### Work instructions
Please tally the lines of the records below that contain the word "reveal". Reply with that number alone.

### Data excerpts
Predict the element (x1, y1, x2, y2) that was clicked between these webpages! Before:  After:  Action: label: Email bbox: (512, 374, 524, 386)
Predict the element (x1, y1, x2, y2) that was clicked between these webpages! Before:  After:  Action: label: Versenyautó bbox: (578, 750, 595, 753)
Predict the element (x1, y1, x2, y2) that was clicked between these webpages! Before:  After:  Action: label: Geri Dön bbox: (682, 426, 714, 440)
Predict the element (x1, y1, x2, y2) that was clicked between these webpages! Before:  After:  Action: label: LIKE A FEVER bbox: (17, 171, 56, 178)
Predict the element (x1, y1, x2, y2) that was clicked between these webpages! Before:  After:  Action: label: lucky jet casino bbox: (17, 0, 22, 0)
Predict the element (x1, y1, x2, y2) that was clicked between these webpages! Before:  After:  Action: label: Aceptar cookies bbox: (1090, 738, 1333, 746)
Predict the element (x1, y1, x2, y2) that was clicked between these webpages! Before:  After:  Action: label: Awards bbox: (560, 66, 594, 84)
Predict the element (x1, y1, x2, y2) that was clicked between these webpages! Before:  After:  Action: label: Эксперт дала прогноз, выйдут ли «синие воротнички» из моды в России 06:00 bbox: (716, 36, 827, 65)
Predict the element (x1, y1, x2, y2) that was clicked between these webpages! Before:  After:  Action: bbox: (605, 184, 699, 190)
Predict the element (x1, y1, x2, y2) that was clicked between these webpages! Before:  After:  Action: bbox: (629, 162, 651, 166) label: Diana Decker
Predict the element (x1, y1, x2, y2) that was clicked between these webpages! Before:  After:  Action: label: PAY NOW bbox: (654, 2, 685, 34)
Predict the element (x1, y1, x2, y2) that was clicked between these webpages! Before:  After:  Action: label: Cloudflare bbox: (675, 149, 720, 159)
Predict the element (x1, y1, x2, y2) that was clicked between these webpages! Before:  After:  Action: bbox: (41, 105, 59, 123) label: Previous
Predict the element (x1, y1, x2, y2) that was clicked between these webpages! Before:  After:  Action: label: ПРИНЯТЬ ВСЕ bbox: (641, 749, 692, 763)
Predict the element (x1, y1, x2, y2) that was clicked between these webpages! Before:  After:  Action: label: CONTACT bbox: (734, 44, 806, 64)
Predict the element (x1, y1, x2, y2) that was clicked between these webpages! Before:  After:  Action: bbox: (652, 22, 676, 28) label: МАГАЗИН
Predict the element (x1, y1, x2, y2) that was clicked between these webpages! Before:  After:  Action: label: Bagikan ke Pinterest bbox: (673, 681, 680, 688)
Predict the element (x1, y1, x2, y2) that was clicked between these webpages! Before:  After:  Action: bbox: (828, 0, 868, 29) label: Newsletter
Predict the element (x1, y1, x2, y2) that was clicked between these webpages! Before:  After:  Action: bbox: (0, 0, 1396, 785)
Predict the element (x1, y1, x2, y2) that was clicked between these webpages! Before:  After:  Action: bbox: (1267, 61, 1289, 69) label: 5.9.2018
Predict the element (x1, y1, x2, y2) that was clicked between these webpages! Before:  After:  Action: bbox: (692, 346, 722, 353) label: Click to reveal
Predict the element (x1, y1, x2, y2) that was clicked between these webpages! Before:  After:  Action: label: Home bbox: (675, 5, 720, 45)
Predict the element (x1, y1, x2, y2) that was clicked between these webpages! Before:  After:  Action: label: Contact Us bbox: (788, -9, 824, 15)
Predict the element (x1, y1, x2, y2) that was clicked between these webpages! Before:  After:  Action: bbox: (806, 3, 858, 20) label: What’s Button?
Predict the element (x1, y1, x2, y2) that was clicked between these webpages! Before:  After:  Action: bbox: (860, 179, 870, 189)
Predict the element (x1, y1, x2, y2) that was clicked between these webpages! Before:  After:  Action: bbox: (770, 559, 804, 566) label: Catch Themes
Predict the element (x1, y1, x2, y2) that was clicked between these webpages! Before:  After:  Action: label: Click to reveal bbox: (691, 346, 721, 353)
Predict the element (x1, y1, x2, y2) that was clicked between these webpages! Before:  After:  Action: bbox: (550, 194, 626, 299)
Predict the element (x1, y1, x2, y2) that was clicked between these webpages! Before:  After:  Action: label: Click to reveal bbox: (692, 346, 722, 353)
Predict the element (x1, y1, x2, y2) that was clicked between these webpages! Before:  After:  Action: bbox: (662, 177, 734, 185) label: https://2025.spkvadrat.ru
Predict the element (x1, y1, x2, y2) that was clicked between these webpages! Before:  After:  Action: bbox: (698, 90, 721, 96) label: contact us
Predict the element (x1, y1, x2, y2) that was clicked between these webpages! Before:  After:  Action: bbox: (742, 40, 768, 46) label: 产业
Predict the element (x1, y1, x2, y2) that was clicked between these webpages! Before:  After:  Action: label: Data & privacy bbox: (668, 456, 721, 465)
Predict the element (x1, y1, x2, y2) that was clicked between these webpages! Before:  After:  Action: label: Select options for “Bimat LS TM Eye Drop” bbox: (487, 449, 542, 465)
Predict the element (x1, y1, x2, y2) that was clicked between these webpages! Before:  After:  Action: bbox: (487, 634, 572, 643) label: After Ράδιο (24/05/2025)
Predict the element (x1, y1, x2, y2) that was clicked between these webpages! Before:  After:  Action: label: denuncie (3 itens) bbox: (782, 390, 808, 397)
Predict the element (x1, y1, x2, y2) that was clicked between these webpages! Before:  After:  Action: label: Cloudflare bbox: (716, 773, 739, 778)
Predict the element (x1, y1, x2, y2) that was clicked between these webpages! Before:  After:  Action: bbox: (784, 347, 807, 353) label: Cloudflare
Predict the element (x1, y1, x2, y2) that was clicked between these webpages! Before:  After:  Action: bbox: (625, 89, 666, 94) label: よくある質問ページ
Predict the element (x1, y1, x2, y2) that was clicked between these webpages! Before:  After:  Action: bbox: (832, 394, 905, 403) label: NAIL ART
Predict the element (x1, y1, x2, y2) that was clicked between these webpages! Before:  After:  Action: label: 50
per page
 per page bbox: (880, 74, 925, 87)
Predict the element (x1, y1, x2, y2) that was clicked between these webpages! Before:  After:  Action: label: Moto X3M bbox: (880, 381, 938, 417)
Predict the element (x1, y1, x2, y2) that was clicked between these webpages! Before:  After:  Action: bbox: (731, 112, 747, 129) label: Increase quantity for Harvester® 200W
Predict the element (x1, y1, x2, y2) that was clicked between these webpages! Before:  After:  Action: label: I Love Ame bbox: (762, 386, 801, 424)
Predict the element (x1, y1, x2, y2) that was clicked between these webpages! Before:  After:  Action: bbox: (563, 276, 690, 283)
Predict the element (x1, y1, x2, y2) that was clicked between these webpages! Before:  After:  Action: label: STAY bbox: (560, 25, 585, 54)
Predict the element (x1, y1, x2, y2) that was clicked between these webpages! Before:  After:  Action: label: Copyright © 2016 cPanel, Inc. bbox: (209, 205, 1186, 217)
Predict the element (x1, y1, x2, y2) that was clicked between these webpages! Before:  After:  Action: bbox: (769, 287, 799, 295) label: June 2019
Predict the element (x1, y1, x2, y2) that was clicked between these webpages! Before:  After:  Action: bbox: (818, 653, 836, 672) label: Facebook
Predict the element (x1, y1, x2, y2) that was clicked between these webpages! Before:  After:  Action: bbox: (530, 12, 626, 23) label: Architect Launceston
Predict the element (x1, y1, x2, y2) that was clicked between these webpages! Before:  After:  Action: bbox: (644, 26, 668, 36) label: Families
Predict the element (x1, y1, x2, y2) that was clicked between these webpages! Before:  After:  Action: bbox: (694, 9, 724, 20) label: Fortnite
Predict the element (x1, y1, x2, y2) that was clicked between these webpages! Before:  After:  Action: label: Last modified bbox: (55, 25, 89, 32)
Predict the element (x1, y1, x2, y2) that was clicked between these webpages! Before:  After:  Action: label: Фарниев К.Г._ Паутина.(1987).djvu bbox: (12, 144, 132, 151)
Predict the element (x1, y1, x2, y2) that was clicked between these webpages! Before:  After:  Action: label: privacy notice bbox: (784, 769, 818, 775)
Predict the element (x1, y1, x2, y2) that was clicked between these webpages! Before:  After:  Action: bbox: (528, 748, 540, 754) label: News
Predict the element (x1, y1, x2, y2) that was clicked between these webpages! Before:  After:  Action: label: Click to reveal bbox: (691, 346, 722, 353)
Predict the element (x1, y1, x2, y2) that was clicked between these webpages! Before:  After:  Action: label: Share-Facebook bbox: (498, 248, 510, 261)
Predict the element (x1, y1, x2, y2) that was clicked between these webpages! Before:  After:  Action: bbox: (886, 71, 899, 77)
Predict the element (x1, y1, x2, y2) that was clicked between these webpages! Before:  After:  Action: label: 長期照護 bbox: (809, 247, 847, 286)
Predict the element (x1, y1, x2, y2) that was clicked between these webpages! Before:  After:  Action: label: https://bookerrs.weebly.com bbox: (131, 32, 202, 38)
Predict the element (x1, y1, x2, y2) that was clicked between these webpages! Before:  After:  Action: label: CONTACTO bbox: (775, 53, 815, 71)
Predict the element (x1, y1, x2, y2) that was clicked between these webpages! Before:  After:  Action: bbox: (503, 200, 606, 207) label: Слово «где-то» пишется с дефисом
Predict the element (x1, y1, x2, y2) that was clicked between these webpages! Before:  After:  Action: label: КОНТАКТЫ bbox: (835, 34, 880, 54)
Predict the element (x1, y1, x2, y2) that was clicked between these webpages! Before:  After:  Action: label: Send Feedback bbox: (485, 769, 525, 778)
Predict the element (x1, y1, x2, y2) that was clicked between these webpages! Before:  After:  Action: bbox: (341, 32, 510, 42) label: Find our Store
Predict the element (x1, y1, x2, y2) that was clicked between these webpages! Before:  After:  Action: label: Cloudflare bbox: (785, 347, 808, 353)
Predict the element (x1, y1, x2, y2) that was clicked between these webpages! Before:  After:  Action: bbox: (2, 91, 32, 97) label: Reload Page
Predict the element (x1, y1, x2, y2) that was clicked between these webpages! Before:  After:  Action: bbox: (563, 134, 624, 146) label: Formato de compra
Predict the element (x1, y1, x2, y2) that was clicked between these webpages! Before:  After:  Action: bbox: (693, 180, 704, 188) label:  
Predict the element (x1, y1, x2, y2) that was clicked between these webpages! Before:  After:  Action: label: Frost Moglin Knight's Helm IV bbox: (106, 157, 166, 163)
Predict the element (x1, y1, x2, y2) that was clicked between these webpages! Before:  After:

### Written response
4